• Fragmento del documento:
───

Hace unos días, un buen amigo me envió un estupendo ensayo sobre la pérdida de calidad democrática de la deliberación pública. Habla de los Estados Unidos, pero buena parte de su análisis es aplicable a otras democracias, incluida la nuestra. Apareció en la revista The Atlantic y su título es “Por qué los últimos 10 años en la vida estadounidense han sido particularmente estúpidos”.
Lo más interesante de la pieza no es la reiteración de la denuncia sobre los efectos perniciosos de las redes sociales en la vida política o la opacidad de algoritmos que favorecen la viralidad de las noticias falsas y la creación de “burbujas” impermeables de opinión. Ambas cosas son, sabemos, un veneno para la convivencia democrática, que implica una conversación respetuosa de la dignidad e integridad de los demás.
Lo más interesante es el mecanismo psicológico mediante el cual las redes sociales obran esos efectos indeseables. A partir de la metáfora bíblica de la destrucción de la torre de Babel, el autor —un psicólogo social— postula que mediante sencillas invenciones como los likes, los emoticones y los retuiteos, las personas fueron ocultando cada vez más sus verdaderas creencias, que podían ser objeto de salvajes ataques, y procurando la popularidad de sus puntos de vista. Ello trajo consigo el vasallaje a la intemperancia, pero generó reconocimiento social, pertenencia identitaria e, incluso, buenos ingresos a no pocos.

───

• Datos almacenados:
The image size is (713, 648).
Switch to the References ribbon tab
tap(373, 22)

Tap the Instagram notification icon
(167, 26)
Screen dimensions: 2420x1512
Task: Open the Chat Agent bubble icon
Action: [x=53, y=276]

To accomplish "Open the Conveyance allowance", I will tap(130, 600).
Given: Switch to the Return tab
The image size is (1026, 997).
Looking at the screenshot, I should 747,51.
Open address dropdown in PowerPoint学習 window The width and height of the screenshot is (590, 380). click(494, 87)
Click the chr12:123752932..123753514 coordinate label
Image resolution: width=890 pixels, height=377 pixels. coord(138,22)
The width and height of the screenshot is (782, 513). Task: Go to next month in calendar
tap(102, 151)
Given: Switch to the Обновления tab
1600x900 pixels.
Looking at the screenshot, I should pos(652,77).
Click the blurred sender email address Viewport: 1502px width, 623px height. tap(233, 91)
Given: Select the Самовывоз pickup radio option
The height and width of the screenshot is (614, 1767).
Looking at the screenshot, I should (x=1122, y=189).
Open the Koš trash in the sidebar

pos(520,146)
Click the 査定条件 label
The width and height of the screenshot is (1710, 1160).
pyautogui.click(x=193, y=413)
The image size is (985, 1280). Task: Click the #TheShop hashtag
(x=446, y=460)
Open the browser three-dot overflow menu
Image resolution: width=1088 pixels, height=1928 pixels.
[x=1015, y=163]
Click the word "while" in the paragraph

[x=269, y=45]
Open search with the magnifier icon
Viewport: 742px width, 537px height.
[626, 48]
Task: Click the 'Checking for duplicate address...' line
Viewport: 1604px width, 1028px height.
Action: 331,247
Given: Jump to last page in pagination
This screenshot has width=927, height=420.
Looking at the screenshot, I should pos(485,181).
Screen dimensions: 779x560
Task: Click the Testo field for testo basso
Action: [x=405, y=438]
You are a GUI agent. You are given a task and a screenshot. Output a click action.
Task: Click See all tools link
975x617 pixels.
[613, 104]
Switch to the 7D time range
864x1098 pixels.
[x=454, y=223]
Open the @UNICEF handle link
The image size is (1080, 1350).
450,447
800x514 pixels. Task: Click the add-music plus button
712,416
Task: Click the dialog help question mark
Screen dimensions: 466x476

───

• Cómo proceder: Transcriba completo, sin cambio alguno, el fragmento del documento sobre las redes sociales y la deliberación pública.

• Resultado:
Hace unos días, un buen amigo me envió un estupendo ensayo sobre la pérdida de calidad democrática de la deliberación pública. Habla de los Estados Unidos, pero buena parte de su análisis es aplicable a otras democracias, incluida la nuestra. Apareció en la revista The Atlantic y su título es “Por qué los últimos 10 años en la vida estadounidense han sido particularmente estúpidos”.
Lo más interesante de la pieza no es la reiteración de la denuncia sobre los efectos perniciosos de las redes sociales en la vida política o la opacidad de algoritmos que favorecen la viralidad de las noticias falsas y la creación de “burbujas” impermeables de opinión. Ambas cosas son, sabemos, un veneno para la convivencia democrática, que implica una conversación respetuosa de la dignidad e integridad de los demás.
Lo más interesante es el mecanismo psicológico mediante el cual las redes sociales obran esos efectos indeseables. A partir de la metáfora bíblica de la destrucción de la torre de Babel, el autor —un psicólogo social— postula que mediante sencillas invenciones como los likes, los emoticones y los retuiteos, las personas fueron ocultando cada vez más sus verdaderas creencias, que podían ser objeto de salvajes ataques, y procurando la popularidad de sus puntos de vista. Ello trajo consigo el vasallaje a la intemperancia, pero generó reconocimiento social, pertenencia identitaria e, incluso, buenos ingresos a no pocos.